Second, the core of Google is now surrounded by wrappers. The thousands of words in the leak record the stuff essentially unmanaged Googlers do to fill time. After 25 years, the old ideas (some of which were derived from the CLEVER method for which Jon Kleinberg deserves credit.) have been like a pretty good organic chicken swathed in hundreds of layers of increasingly crappy plastic wrap. With the appropriate source of illumination, one can discern the chicken beneath the halogenated wrap, but the chicken looks darned awful. Do you want to eat the chicken? Answer: Probably no more than I want to eat a pizza with non-toxic glue in the cheese.

Third, the senior management of the Google is divorced from the old-fashioned idea of typing a couple of words and getting results which are supposed to be germane to the query. When Boolean logic was part of the search game, search was about 60 percent effective. Thus, it seemed logical over the years to provide training wheels and expand the query against which ads could be sold. Now the game is just to sell ads because the query is relaxed, extended, and mostly useless except for a narrow class of search strings. (Use Google dorks and get some useful stuff.)

Okay, what are the implications of these three observations? Grab another Prilosec, please.

First, Google has to make more and more money because its costs are quite difficult to control. With cost control out of reach, the company’s “leadership” must focus on extracting cash from “users.” (Customers is not the right word for those in the Google datasphere.) The CFO is looking for her future elsewhere. The key point is that her future is not at the Google, its black maw hungry for cash, and the costs of keeping the lights on. Burn rate is not a problem just for start ups, folks.

Second, Google’s senior management is not focused on search no matter what the PR says. The company’s senior leader is a consultant, a smooth talking wordsmith, and a neutral personality to the outside world. As a result, the problems of software wrappers and even the incredible missteps with smart software are faint sounds coming from the other side of a sound-proofed room in a crazy college dormitory. Consultants consult. That’s what Google’s management team does. The “officers” have to figure out how to implement. Then those who do the work find themselves in a cloud of confusion. I did a blog essay about one of Google’s odd ball methods for delivering “minimum viable products”. The process has a name, but I have forgotten it, just like those working on Google’s “innovative” products which are difficult for me to name even after the mind-numbing Google I/O. Everything is fuzzy and illuminated by flickering Red Alert and Yellow Alert lights.

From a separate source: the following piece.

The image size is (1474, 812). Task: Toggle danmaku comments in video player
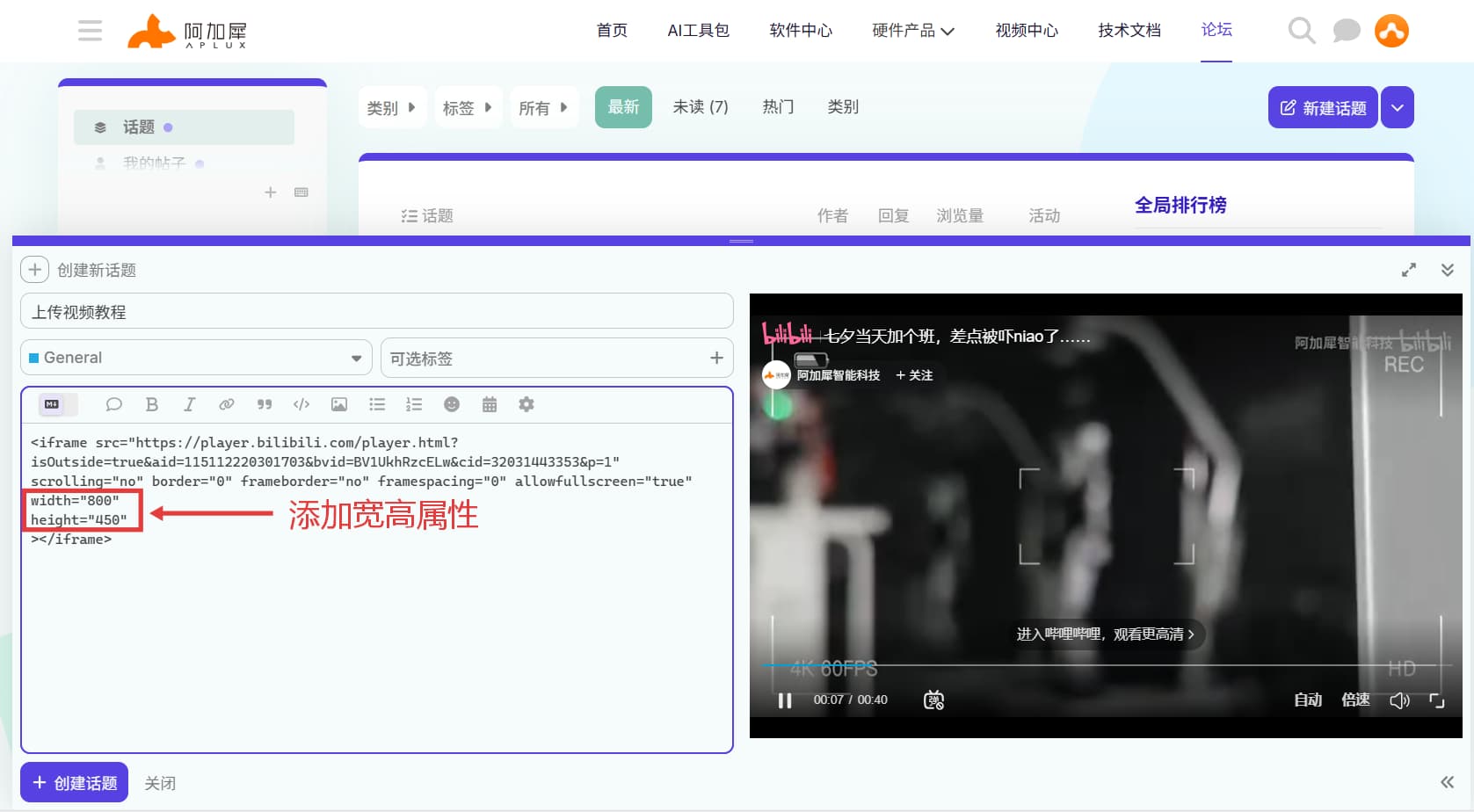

Third, Google has been trying to diversify its revenue stream for decades. After much time and effort, online advertising is darned close to 70 percent of the firm’s revenue. The numerous venture capital initiatives, the usually crazy skunk works often named X or a term from a weird union of a humanoid and a piece of hardware have delivered what? The Glasshole? The life-sized board game? The Transformic Inc.s’ data structure? Dr. Guha’s semantic technology? Yeah, failures because the revenue contributed is negligible. The idea of innovation at Google from the Backrub in the dorm has been derivative, imitative, and in the case of online advertising methods something for which Google paid some big bucks to Yahoo before the Google initial public offering. Google is not imitative; it is similar to a high school science club with an art teacher in charge. Google is clever and was quick moving. The company was fearless and was among the first to use academic ideas in its commercial search and advertising business until it did not. We are in the did not phase. Think about that when you put on a Google T shirt.

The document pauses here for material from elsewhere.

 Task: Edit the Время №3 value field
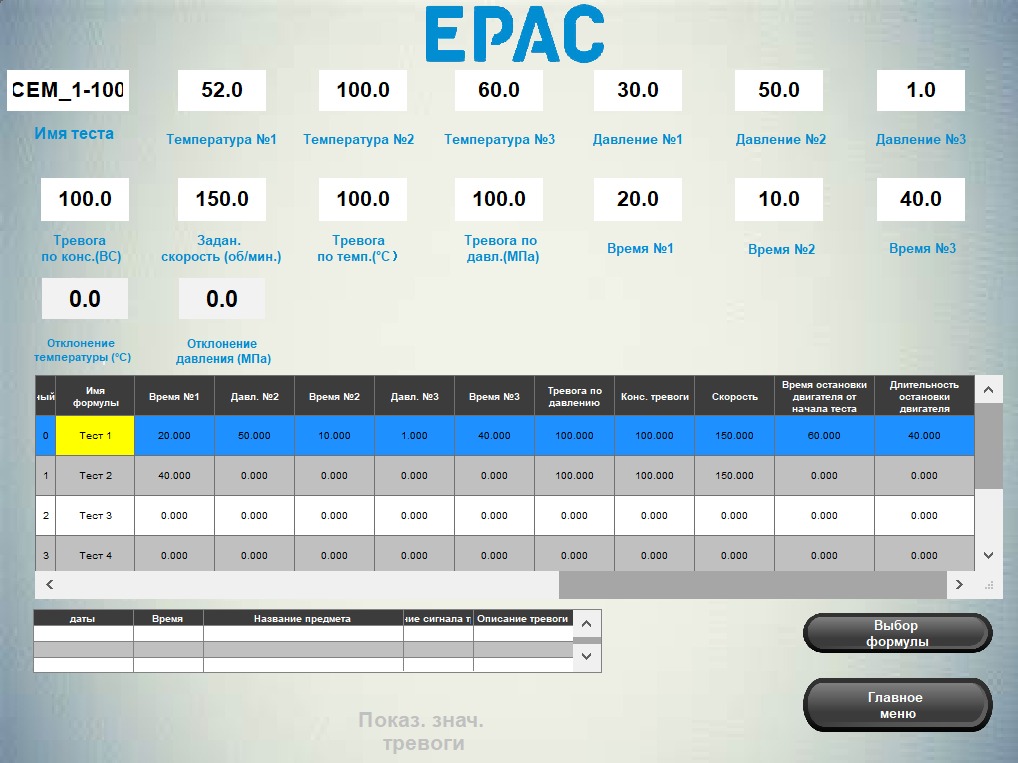pyautogui.click(x=920, y=199)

Finally, the company lacks the practical expertise to keep its 155,000 (estimated to be dropping at a cadence) full-time equivalents on the reservation. Where did the leaked but largely irrelevant documents originate? Not Mr. Fishkin: He was the lucky recipient of information from Mr. Ezimi. Where did he get the documents? I am waiting for an answer, Mr. Ezimi. Answer carefully because possession of such documents might be something of interest to some government authorities. The leak is just one example of a company which cannot coordinate information in a peer-reviewed journal paper. Remember the stochastic parrot? If not, run a query and look at what Google outputs from its smart software. And the protests? Yeah, thanks for screwing up traffic and my ability to grab a quick coffee at Philz when the Googlers are milling around with signs. Common sense seems in short supply.

So what?

For those who want search traffic, buy advertising. Plan to spend a minimum of $20,000 per month to get some action. If you cannot afford it, you need to put your thinking cap in a USB C socket and get some marketing ideas. Web search is not going to deliver those eyeballs. My local body shop owner asked me, “What can I do to get more visibility for my Google Local listing?” I said, “Pay a friend to post about your business in Nextdoor.com, get some customers to post about your dent removal prowess on Facebook, and pay some high school kid to spend some time making before and after pictures for Instagram. Pay the teen to make a TikTok video of a happy customer.” Note that I did not mention Google. It doesn’t deliver for local outfits.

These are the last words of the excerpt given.